Country Report Seychelles March 2011

Outlook for 2011-12: Fiscal policy

Strong fiscal discipline, including strict spending controls imposed as part of an IMF adjustment programme, produced a primary budget surplus (excluding interest payments) of 9.4% of GDP in 2010-and an overall surplus of 2.8% of GDP-comfortably ahead of the EFF targets. Seychelles will continue to post a budget surplus in 2011-12-albeit a smaller one-enabling additional debt repayment and further spending on much-need infrastructure improvements. Better expenditure management and the ongoing reform of parastatal enterprises will reduce the drain on the public purse.
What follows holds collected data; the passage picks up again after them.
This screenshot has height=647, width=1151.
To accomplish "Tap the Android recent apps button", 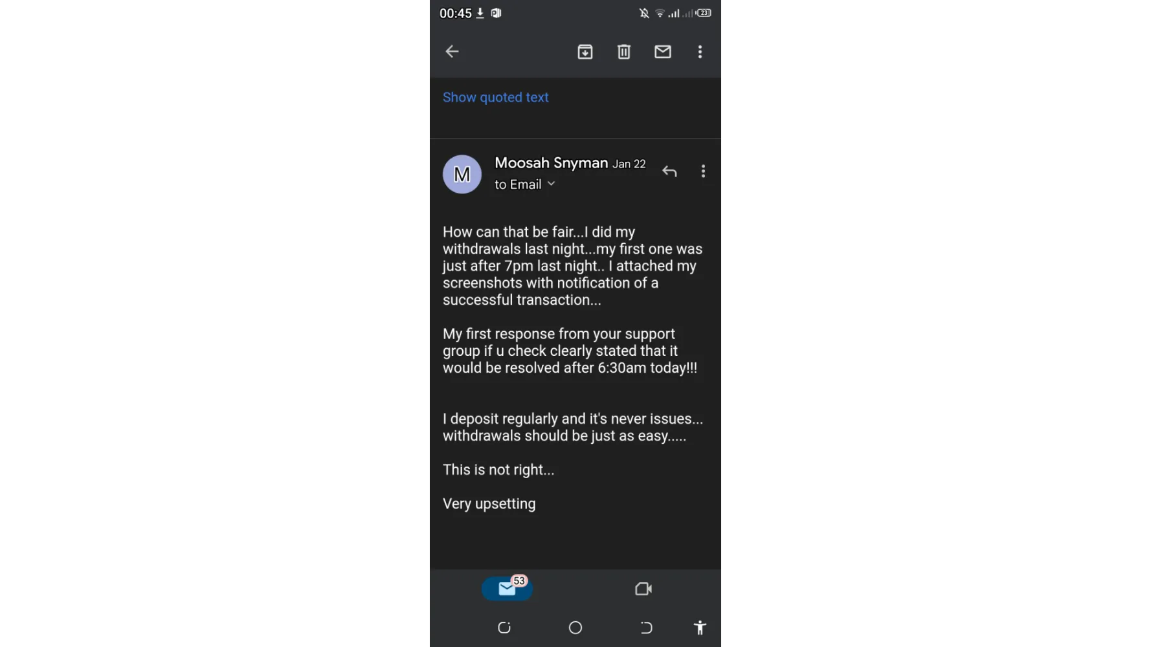I will coord(504,628).
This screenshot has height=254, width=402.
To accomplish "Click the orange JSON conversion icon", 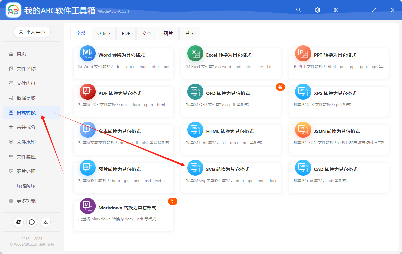I will point(303,130).
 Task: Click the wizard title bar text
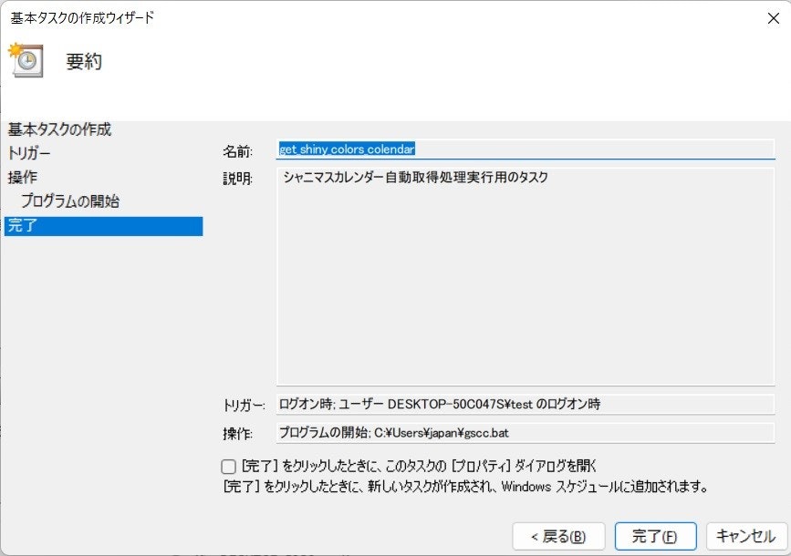click(x=82, y=16)

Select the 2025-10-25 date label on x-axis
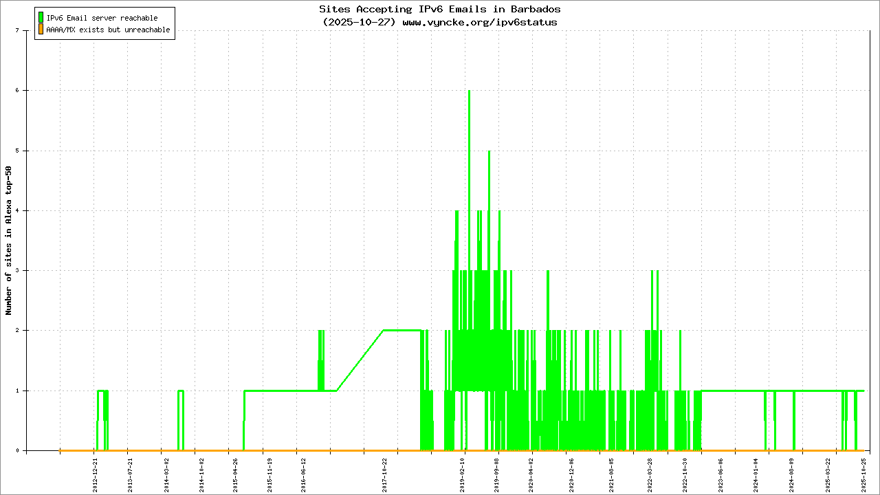[x=863, y=474]
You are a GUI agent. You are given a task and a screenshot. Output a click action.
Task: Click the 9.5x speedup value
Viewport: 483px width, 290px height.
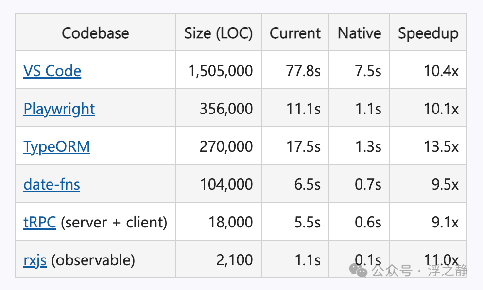click(445, 184)
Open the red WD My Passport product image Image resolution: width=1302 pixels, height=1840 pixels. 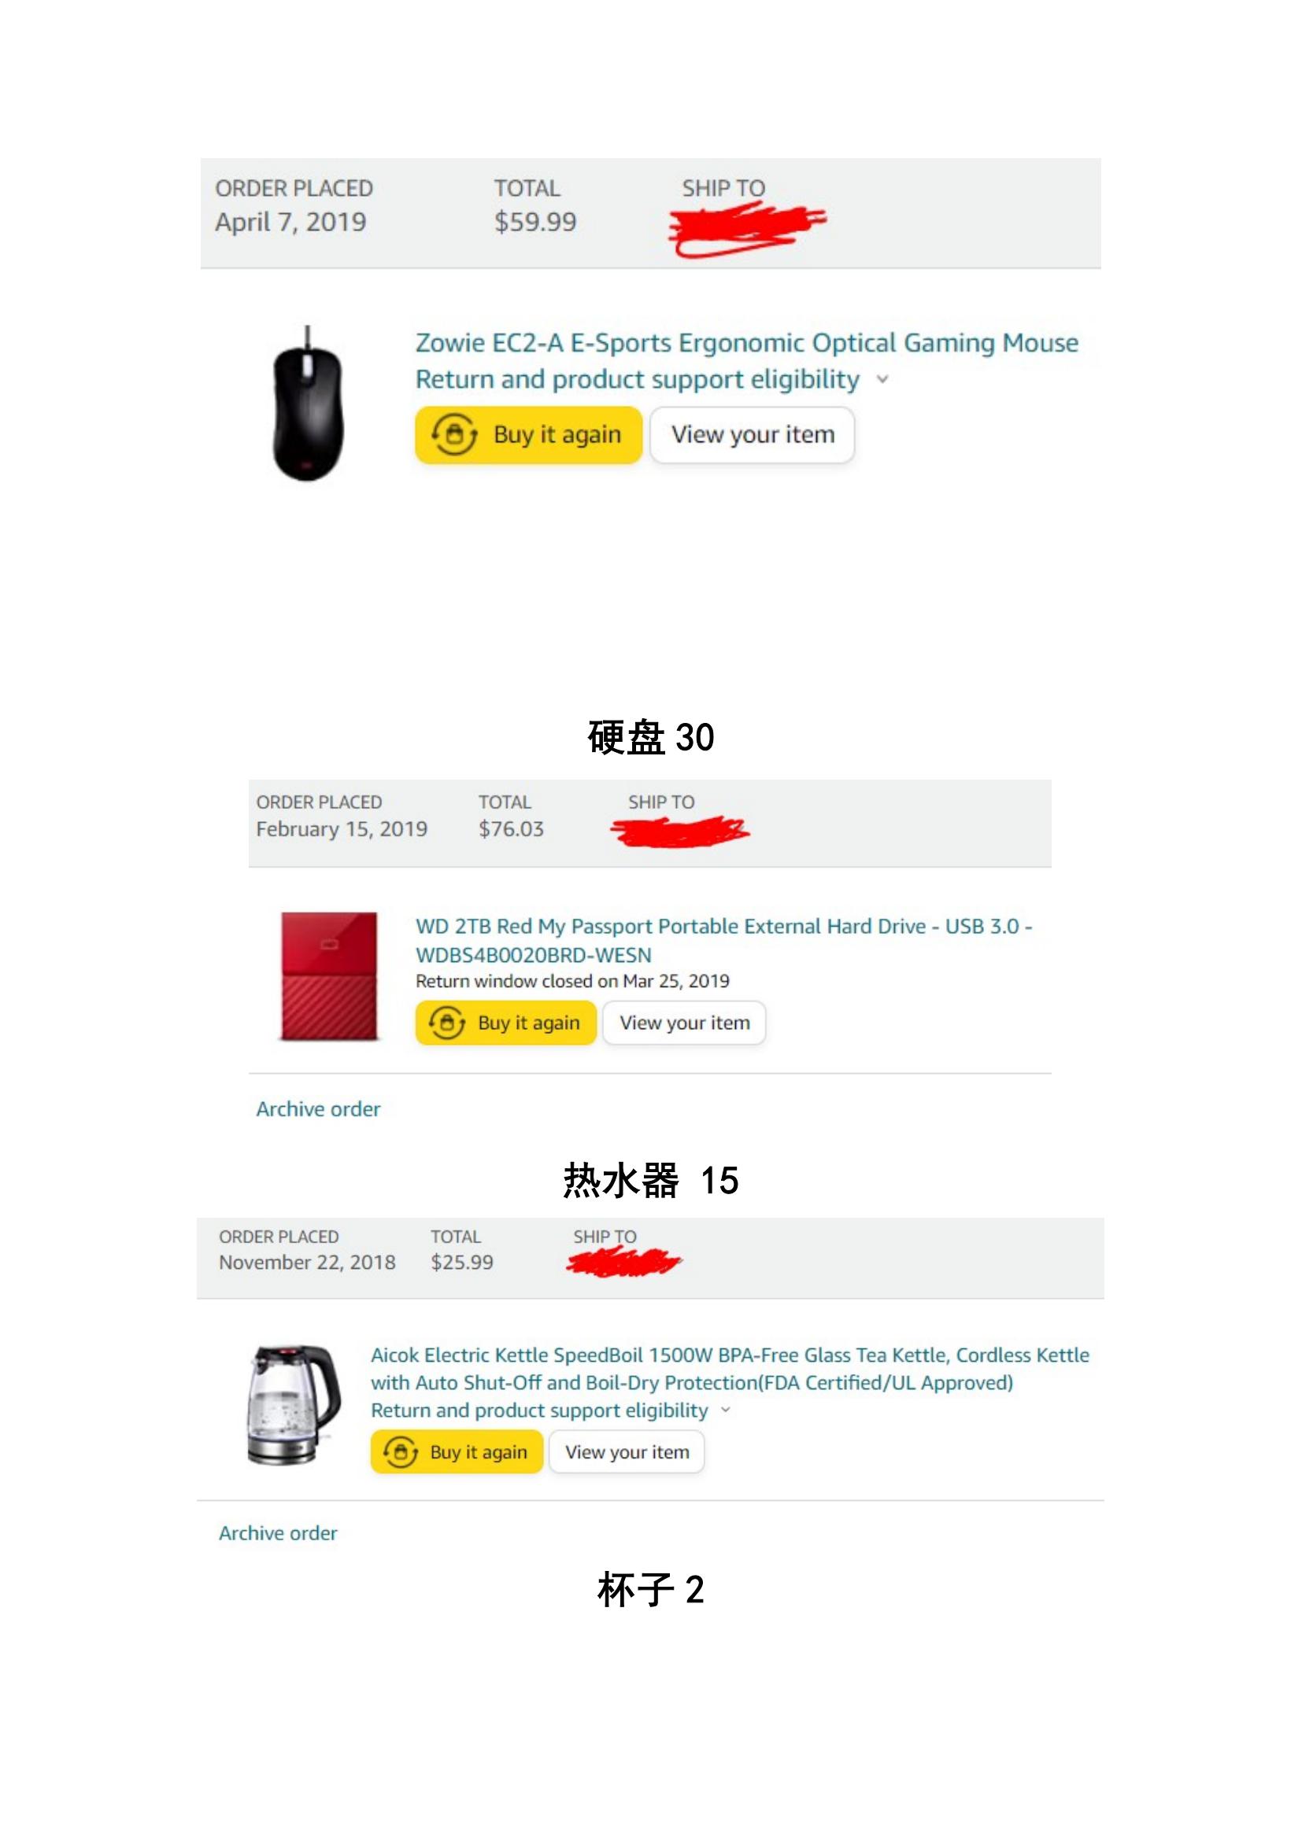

Revenue will benefit from sweeping tax reforms intended to make the system clearer and fairer, including the establishment of a unified revenue commission, cuts in business taxes and the introduction of personal income tax in 2010 (to replace social security contributions)-which was cut from 18.75% to 15% last October. A value-added tax (VAT) will follow in mid-2012, to replace the goods and services tax. The adjustments may restrain the overall tax take in the near term, but will encourage economic activity and help to place public finances on a sustainable footing in the medium term. The budget surplus will narrow to about 2.5% of GDP in 2011, even accounting for potential election-related spending, before shrinking further to 1.9% of GDP in 2012.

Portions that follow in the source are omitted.